La tarde se avecinaba tensa en Carranza. Media Liga estaba en juego ante un Nástic que no traía buenos recuerdos. La grada se llenó más que nunca en los últimos y difíciles tiempos -15.964 espectadores-, y no fue porque hubiera pizza de gañote, ni porque se regalaran aplaudidores -los silbadores hubieran tenido más éxito-, sino porque los seguidores sabían lo que estaba en juego. Arrancó el partido ante un gran ambiente, pero la cosa se fue enfriando. Los gritos de ánimo que acompañaban a los acercamientos del Cádiz al área rival se tornaban temerosos silencios cuando el Nástic se aproximaba a Limia. El miedo estaba presente, pero no sólo en el graderío, también en el campo. El equipo de Raúl Procopio era un manojito de nervios, pero al menos durante la primera mitad dio la cara. Tras el descanso llegaría la tragedia. Al poco de iniciarse la segunda mitad comenzaron a escucharse barbaridades desde más allá de los límites del campo, y poco después ocurriría un hecho significante. El centro del graderío de Fondo Sur, donde se ubican Brigadas Amarillas, quedaba desierto. La retirada de una bandera nacionalista andaluza provocaba el enfado del bastión cadista, el motor de la animación en el estadio, y sus integrantes cerraban la boca y abandonaban sus localidades. Aunque seguro que ese no sería el único motivo de la espantá de Brigadas Amarillas, algo de culpa tendría lo que su equipo les viene ofreciendo.
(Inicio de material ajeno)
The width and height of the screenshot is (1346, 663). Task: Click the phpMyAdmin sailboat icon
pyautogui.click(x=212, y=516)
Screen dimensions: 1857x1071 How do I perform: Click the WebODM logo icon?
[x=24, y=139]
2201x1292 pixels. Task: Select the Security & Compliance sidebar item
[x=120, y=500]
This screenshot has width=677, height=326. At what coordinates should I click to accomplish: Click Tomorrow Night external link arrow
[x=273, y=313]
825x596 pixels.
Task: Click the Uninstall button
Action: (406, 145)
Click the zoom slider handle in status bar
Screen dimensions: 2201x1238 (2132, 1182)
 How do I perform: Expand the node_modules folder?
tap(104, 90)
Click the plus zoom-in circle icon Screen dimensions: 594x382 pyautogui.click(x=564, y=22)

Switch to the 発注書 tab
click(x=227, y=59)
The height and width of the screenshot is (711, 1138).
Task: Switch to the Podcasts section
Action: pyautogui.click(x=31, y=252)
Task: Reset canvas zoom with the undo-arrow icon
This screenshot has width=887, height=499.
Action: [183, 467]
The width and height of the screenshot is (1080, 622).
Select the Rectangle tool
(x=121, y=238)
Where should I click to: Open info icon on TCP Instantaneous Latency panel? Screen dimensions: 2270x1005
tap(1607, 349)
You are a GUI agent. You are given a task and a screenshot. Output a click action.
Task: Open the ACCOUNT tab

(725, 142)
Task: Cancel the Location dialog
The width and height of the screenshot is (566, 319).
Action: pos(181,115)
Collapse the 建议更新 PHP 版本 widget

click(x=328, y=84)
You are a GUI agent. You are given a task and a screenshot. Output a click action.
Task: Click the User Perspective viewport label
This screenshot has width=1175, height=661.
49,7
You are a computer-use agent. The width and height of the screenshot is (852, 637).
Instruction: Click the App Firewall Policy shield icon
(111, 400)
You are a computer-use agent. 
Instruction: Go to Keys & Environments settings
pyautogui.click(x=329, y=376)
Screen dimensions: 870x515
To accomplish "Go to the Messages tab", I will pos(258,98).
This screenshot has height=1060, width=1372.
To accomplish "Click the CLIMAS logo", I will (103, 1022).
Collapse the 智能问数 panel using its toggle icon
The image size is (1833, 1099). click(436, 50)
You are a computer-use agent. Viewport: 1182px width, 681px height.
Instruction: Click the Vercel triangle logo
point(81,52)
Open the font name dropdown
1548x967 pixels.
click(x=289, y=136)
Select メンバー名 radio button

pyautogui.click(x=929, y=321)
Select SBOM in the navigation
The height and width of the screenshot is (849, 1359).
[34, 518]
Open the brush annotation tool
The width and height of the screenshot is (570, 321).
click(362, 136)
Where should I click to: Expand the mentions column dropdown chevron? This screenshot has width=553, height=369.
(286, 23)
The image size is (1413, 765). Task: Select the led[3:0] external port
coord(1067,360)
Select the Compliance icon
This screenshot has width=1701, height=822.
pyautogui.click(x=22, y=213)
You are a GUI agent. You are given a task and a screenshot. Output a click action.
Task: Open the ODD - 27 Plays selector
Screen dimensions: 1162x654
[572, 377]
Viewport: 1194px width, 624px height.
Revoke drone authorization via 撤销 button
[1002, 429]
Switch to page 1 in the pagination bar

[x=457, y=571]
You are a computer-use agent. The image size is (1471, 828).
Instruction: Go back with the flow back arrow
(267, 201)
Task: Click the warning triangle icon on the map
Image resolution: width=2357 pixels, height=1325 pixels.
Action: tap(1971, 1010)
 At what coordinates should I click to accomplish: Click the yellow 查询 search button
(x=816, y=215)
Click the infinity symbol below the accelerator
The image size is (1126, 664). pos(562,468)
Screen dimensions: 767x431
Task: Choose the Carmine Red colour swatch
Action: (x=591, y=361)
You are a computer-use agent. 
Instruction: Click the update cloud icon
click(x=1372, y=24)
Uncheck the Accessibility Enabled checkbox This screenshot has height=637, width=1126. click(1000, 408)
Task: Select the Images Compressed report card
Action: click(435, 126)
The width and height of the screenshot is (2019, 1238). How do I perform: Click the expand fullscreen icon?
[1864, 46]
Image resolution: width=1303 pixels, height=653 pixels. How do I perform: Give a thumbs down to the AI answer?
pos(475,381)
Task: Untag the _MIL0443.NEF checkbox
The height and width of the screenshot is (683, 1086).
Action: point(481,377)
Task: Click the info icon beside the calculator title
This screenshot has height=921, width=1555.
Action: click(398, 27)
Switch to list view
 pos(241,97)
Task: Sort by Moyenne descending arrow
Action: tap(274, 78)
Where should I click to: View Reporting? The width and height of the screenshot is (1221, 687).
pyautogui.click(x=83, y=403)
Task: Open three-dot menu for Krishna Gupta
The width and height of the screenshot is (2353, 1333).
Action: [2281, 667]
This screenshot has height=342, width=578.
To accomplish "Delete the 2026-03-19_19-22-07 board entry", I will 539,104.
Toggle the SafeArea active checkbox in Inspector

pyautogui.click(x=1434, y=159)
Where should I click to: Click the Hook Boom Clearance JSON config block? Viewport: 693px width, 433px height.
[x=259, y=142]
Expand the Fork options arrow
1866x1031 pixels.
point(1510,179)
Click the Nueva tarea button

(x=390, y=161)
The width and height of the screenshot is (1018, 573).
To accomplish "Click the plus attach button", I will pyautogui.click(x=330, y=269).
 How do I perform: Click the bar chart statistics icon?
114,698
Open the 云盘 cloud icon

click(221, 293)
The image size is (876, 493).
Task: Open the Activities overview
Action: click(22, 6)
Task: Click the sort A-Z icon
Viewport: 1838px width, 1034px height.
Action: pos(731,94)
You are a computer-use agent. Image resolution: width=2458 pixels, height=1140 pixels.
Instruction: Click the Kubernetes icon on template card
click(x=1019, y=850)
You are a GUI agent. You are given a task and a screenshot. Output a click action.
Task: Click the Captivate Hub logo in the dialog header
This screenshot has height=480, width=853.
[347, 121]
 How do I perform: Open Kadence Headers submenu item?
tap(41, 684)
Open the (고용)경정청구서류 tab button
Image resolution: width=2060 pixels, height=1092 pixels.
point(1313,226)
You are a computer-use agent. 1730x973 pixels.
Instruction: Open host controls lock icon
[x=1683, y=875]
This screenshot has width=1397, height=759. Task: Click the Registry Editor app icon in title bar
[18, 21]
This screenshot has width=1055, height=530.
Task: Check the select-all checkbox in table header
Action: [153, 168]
El gol del Nástic terminó de desatar la ira del respetable, que emuló a la perfección al publiquito de Mestalla. El 0-2 provocó lo nunca visto en los últimos 15 años: insultos a los jugadores del Cádiz y aplausos y vítores al rival. Los ánimos estaban muy caldeados y al final del partido hubo amago de trifulca gorda en los exteriores de Tribuna, obligando a actuar al cuerpo antidisturbios. Incluso los futbolistas del Cádiz tuvieron que esperar más de una hora para abandonar el estadio por motivos de seguridad.

¿Y ahora qué? Ahora viene La Rosaleda, un campo pintiparado para dar la de cal y robar una rosa -ojo, que tienen espinas- con la que iniciar la reconciliación.